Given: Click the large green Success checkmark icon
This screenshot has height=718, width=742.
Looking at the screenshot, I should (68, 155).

* * *

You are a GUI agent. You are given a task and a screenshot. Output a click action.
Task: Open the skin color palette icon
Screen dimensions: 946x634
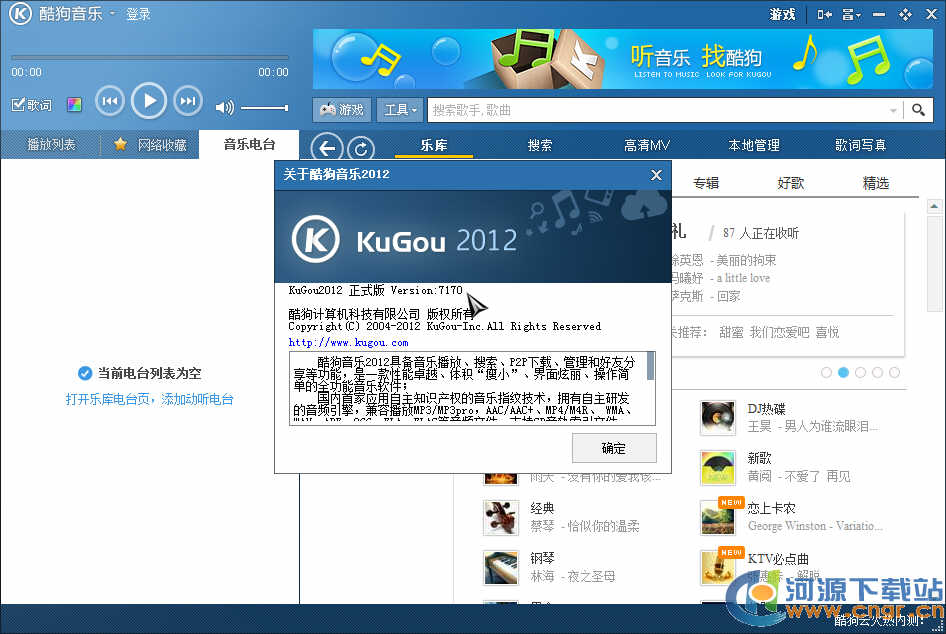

...

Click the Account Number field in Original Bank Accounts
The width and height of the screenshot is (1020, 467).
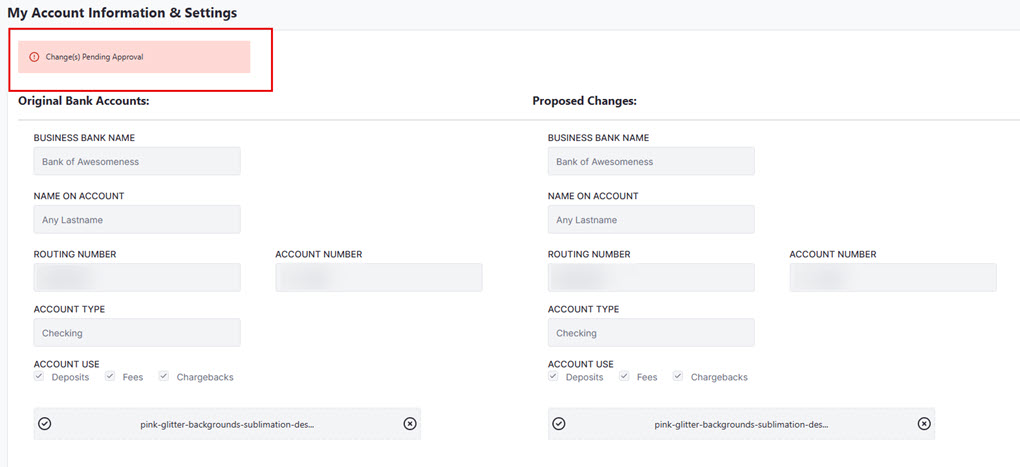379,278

### Task directions
In the listing above, transcribe exactly everything from the line containing "Task: Open the skin color palette icon" down to the line containing "Screen dimensions: 946x634", including both and nothing more.

### Exercise response
Task: Open the skin color palette icon
Screen dimensions: 946x634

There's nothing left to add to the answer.